Setelah mendengar penjelasannya ini, aku kehilangan kata-kata, aku
bingung, tidak tahu apa yang harus aku lakukan, dan apa yang harus aku
katakan ….
Aku bilang pada anakku, “Nak, mommy sudah berada di surga, jadi untuk
selanjutnya, jika kamu hendak menuliskan sesuatu untuk mommy, cukup
dengan membakar surat tersebut maka surat akan sampai kepada mommy.

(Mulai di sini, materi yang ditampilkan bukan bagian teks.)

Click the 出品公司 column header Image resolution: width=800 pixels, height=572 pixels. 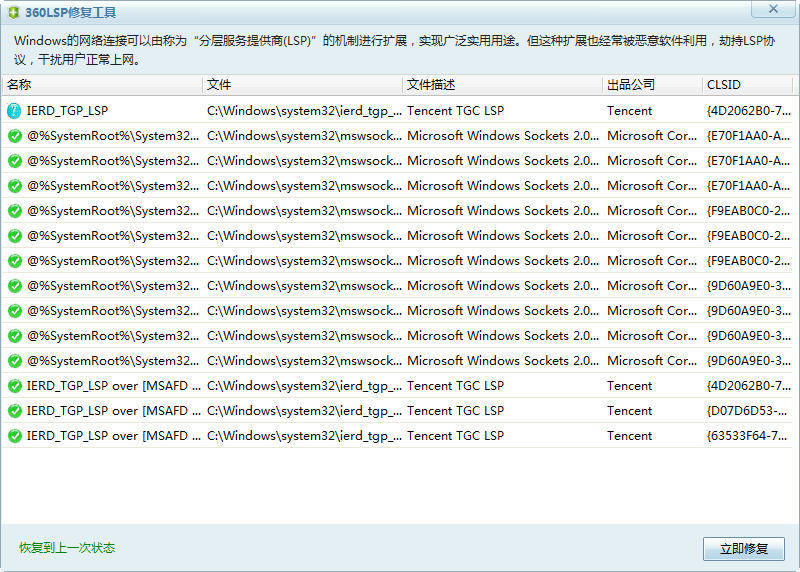[x=650, y=85]
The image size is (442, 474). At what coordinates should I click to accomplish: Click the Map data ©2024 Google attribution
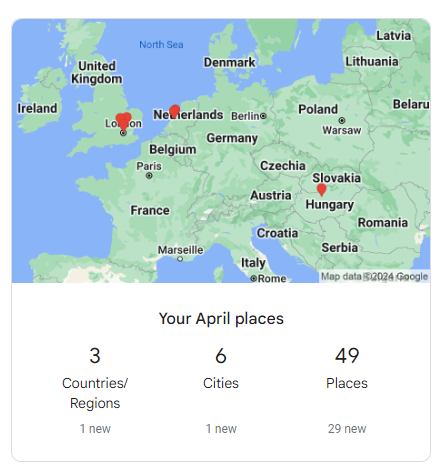click(374, 276)
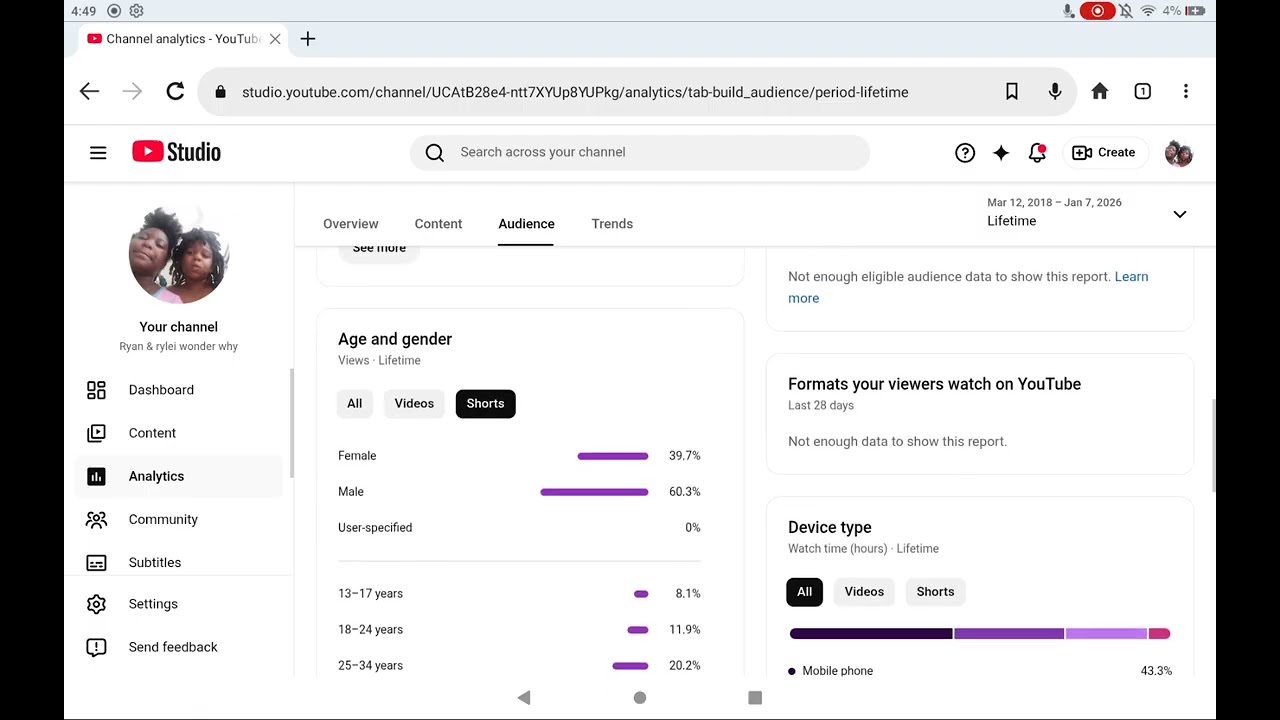1280x720 pixels.
Task: Click the YouTube Studio logo
Action: [x=176, y=152]
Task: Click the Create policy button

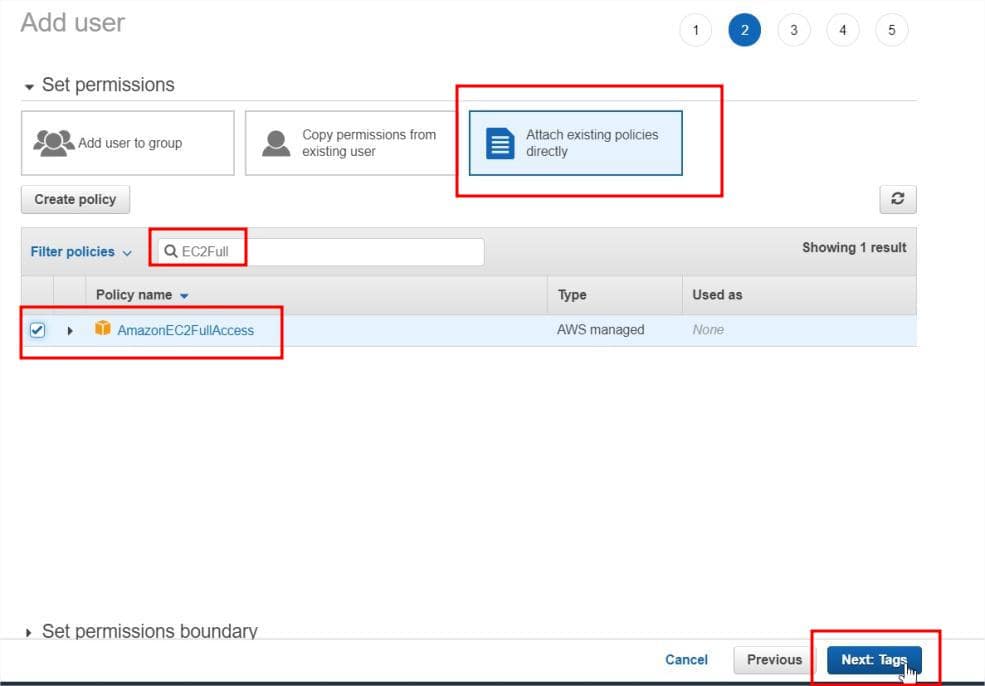Action: pyautogui.click(x=75, y=199)
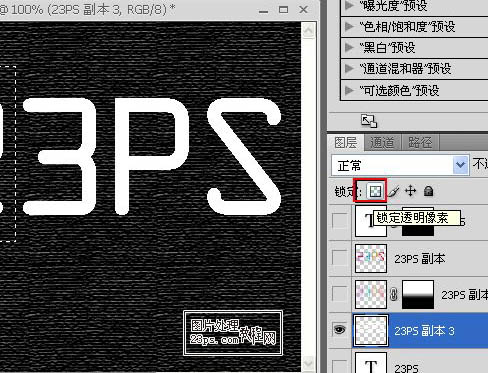Switch to the 路径 tab
This screenshot has height=373, width=488.
point(420,143)
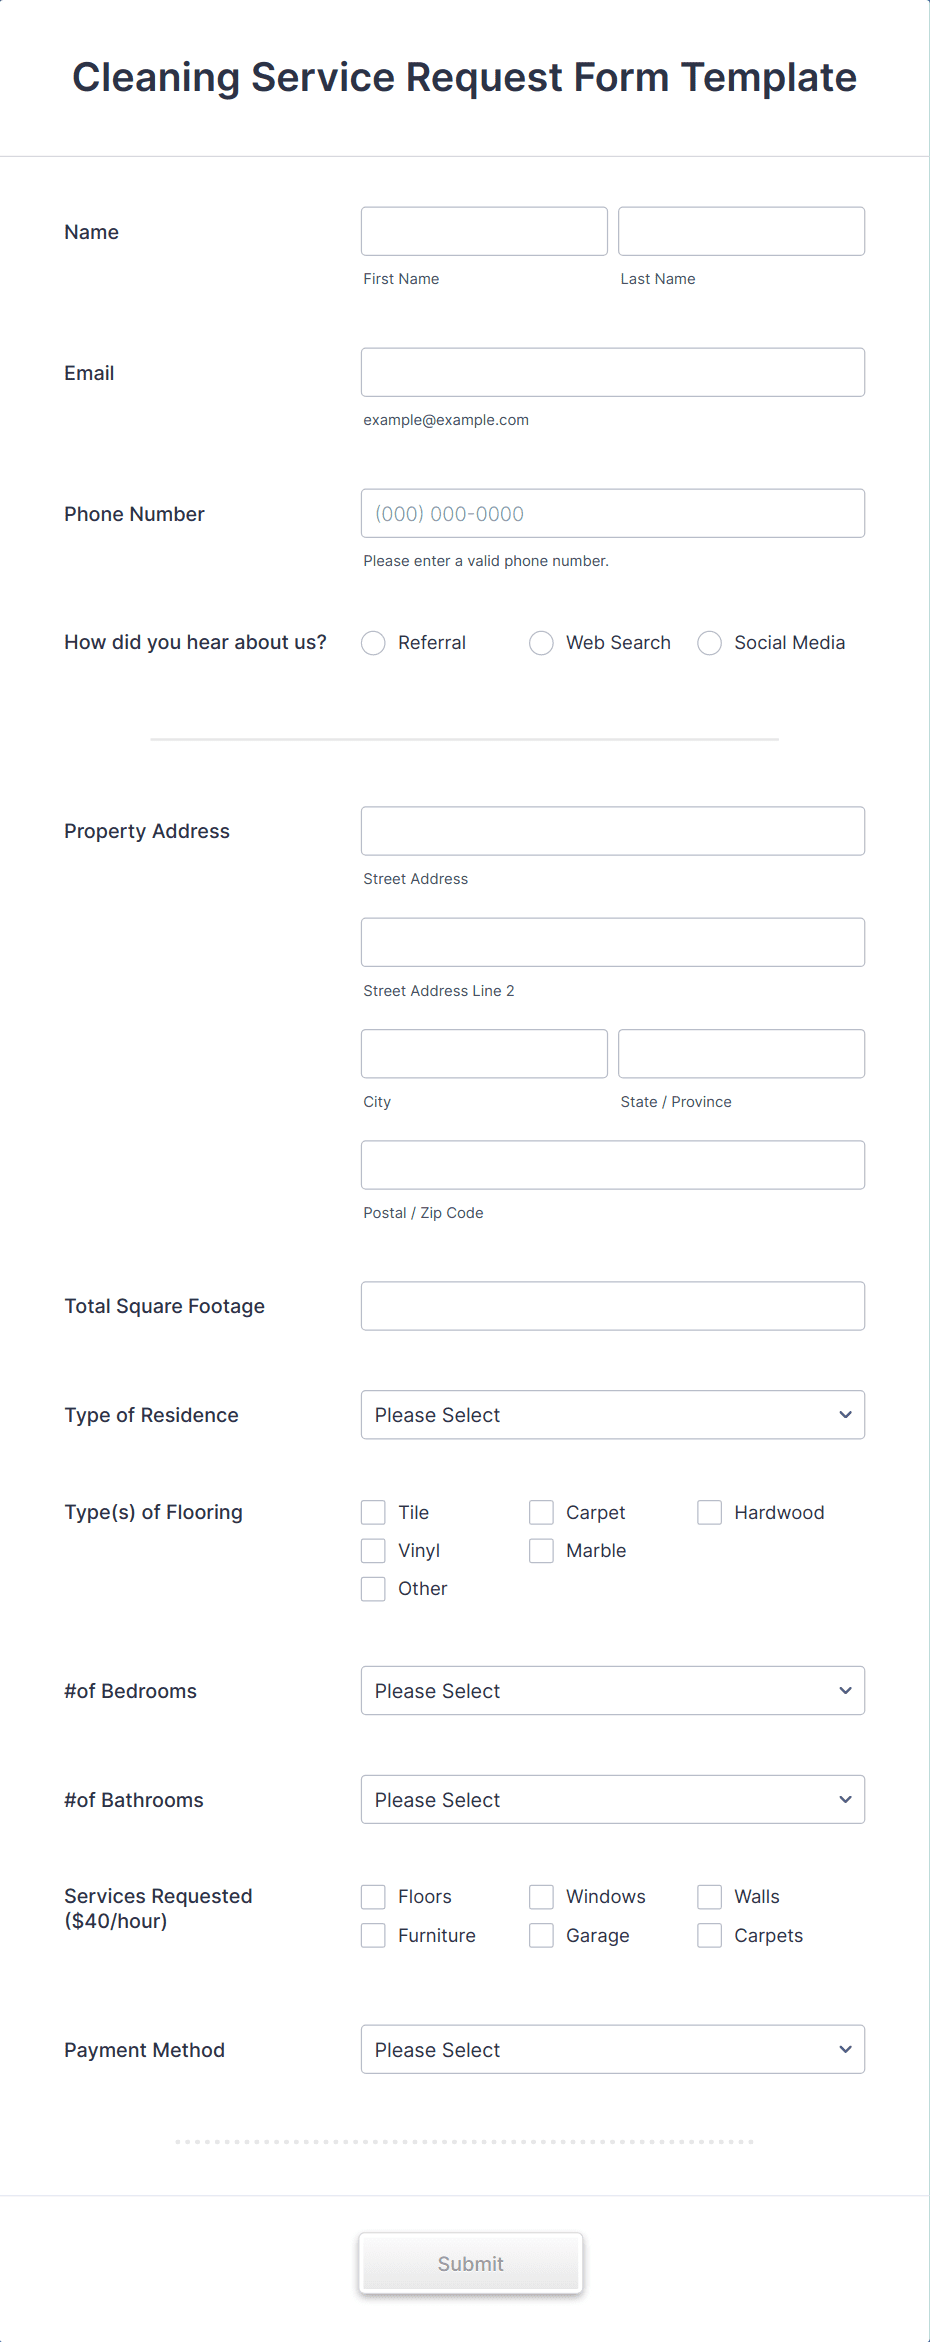Screen dimensions: 930x2342
Task: Select the Referral radio button
Action: (373, 643)
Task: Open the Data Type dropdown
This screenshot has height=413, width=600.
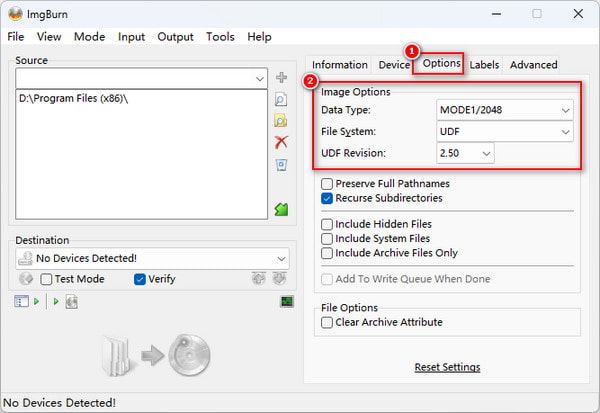Action: pos(505,109)
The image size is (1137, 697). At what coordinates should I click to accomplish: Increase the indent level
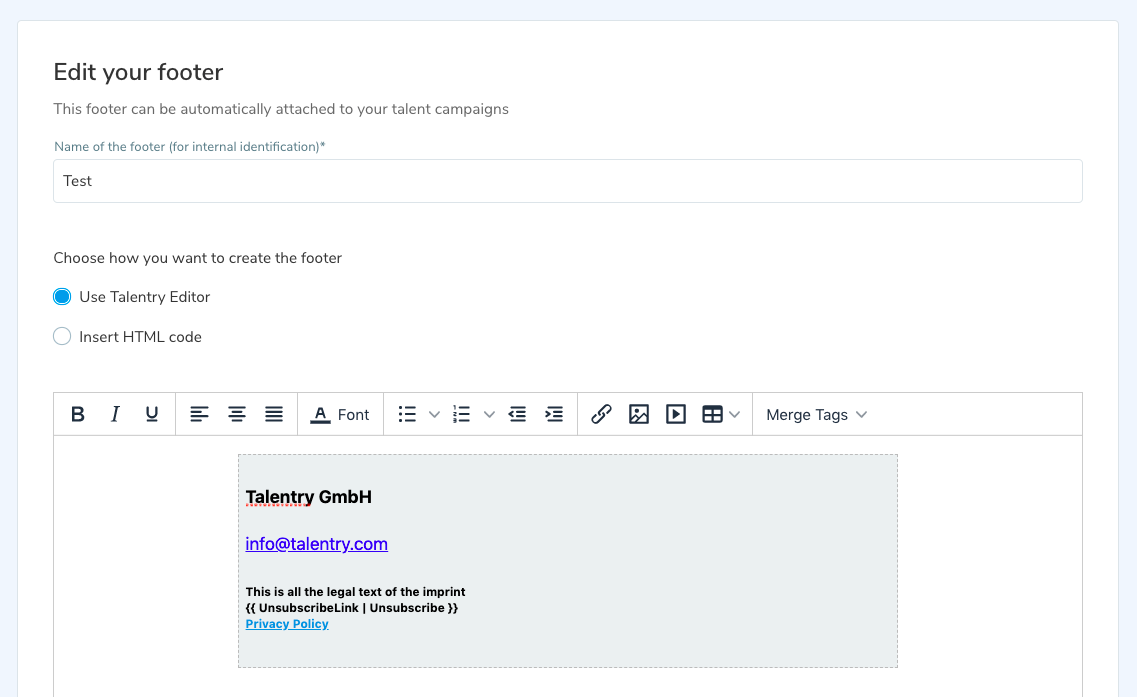click(554, 414)
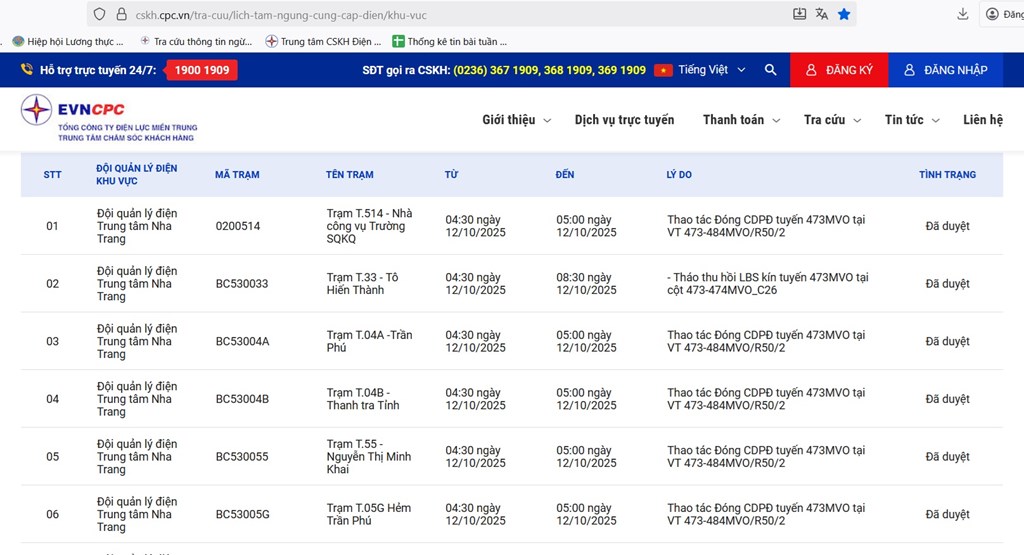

Setelah mendengar hal ini, anakku jadi lebih tenang, dan segera setelah
itu, ia bisa tidur dengan nyenyak. Saya berjanji akan membakar
surat-surat atas namanya, jadi saya membawa surat-surat tersebut ke
luar, tapi…. saya jadi penasaran untuk tidak membuka surat tersebut
sebelum mereka berubah menjadi abu.
Dan salah satu dari isi surat-suratnya membuat hati saya hancur……
‘Mommy sayang’,
Saya sangat merindukanmu! Hari ini, ada sebuah acara ‘Pertunjukan Bakat’
di sekolah, dan mengundang semua ibu untuk hadir di pertunjukan
tersebut. Tapi kamu tidak ada, jadi saya tidak ingin menghadirinya juga.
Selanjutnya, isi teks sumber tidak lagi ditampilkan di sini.